(Pixel coordinate grounding data)
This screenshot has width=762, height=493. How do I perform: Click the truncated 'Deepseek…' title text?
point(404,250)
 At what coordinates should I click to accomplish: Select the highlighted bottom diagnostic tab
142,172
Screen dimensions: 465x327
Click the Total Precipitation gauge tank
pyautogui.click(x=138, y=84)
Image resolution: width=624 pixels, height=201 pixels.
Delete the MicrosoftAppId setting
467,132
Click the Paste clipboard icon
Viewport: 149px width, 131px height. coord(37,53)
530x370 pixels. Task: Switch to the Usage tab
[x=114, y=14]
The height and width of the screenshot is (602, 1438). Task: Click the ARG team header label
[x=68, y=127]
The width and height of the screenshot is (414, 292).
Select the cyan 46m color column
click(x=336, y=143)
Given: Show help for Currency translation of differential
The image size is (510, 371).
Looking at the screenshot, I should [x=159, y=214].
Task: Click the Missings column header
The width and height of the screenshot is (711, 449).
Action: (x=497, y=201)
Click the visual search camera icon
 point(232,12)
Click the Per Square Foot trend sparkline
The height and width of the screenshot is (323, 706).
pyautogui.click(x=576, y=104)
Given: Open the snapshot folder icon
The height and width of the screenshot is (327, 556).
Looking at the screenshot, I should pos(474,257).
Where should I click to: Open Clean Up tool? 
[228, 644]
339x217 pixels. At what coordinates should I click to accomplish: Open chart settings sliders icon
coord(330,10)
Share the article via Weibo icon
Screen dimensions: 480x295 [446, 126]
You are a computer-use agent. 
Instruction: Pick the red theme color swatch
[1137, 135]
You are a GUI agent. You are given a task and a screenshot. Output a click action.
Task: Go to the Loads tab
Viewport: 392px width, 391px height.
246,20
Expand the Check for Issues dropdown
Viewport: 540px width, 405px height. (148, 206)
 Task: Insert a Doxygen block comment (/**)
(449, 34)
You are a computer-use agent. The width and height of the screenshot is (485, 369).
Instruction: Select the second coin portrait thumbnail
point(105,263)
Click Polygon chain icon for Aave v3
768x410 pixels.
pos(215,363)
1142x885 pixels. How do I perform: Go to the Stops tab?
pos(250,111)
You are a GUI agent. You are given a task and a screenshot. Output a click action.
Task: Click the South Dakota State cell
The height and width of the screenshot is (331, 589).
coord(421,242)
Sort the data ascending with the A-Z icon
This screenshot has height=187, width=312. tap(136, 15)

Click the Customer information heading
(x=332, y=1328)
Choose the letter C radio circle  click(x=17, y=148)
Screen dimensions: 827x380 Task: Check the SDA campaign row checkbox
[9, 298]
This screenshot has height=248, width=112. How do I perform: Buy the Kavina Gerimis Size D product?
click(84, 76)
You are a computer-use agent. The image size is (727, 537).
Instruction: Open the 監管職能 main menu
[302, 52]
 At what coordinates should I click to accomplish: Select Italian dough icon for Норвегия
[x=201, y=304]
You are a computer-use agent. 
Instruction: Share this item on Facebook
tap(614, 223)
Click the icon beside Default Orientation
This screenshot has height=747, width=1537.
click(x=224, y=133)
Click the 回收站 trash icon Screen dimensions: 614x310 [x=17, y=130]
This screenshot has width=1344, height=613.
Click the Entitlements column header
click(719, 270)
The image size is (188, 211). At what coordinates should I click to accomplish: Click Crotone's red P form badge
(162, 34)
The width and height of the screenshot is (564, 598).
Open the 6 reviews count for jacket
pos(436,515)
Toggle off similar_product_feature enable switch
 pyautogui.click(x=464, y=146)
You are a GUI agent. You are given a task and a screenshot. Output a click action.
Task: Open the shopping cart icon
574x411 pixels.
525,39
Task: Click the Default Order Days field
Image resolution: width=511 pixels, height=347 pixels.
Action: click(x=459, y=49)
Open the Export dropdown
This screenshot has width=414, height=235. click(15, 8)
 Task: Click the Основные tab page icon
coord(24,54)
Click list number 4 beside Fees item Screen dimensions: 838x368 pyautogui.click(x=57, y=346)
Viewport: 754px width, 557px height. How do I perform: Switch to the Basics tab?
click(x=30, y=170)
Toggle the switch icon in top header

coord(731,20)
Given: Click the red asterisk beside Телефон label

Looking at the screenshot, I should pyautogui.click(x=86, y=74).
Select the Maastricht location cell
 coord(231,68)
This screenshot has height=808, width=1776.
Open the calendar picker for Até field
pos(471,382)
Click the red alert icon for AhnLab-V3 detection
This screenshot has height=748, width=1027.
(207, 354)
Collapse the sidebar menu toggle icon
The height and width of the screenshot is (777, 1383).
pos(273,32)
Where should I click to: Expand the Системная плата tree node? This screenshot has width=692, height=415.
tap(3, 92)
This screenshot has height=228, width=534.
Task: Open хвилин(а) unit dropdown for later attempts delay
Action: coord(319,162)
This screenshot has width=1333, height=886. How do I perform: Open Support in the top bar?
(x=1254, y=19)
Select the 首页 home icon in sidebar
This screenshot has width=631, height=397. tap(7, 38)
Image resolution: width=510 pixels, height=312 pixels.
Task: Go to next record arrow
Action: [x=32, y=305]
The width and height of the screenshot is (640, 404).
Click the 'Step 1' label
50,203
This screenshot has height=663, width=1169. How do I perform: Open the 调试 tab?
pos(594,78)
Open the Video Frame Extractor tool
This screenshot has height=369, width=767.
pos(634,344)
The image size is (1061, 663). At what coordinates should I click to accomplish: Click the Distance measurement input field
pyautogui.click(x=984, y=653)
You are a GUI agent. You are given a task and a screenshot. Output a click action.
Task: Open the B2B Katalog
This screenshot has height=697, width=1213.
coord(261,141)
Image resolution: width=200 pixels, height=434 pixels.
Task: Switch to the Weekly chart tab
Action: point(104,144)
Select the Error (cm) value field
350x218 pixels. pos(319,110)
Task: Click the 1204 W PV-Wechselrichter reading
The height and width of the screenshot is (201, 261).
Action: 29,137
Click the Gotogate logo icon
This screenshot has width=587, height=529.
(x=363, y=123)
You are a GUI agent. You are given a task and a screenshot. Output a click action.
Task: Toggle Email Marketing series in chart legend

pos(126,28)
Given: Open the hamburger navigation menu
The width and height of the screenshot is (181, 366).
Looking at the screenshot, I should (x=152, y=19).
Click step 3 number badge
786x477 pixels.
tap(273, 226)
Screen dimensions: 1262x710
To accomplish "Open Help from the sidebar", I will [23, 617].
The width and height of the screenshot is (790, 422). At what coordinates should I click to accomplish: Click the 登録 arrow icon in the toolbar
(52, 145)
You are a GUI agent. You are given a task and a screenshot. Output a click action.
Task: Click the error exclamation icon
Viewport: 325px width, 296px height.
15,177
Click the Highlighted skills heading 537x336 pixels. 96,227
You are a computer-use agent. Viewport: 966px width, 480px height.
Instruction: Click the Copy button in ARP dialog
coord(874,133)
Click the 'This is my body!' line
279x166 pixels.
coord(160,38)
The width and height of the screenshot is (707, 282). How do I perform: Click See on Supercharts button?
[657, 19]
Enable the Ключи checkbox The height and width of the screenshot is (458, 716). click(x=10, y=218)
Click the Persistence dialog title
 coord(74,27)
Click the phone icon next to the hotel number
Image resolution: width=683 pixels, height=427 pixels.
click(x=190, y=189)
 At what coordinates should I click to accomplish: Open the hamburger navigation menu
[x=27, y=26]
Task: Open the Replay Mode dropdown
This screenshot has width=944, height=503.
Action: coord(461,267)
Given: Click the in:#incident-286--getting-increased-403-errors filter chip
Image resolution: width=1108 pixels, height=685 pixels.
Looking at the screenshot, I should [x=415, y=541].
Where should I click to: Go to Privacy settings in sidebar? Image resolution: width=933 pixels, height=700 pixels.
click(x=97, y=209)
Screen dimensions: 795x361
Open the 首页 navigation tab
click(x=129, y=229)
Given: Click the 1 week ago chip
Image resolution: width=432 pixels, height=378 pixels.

→ EXERCISE REQUIREMENTS:
Look above for the line that contains "Select the Error (cm) value field". Starting there, transcribe every line exactly until you have copied the line that contains "Given: Open the hamburger navigation menu".

→ EXERCISE SOLUTION:
Select the Error (cm) value field
350x218 pixels. pos(319,110)
Task: Click the 1204 W PV-Wechselrichter reading
The height and width of the screenshot is (201, 261).
Action: 29,137
Click the Gotogate logo icon
This screenshot has width=587, height=529.
(x=363, y=123)
You are a GUI agent. You are given a task and a screenshot. Output a click action.
Task: Toggle Email Marketing series in chart legend

pos(126,28)
Given: Open the hamburger navigation menu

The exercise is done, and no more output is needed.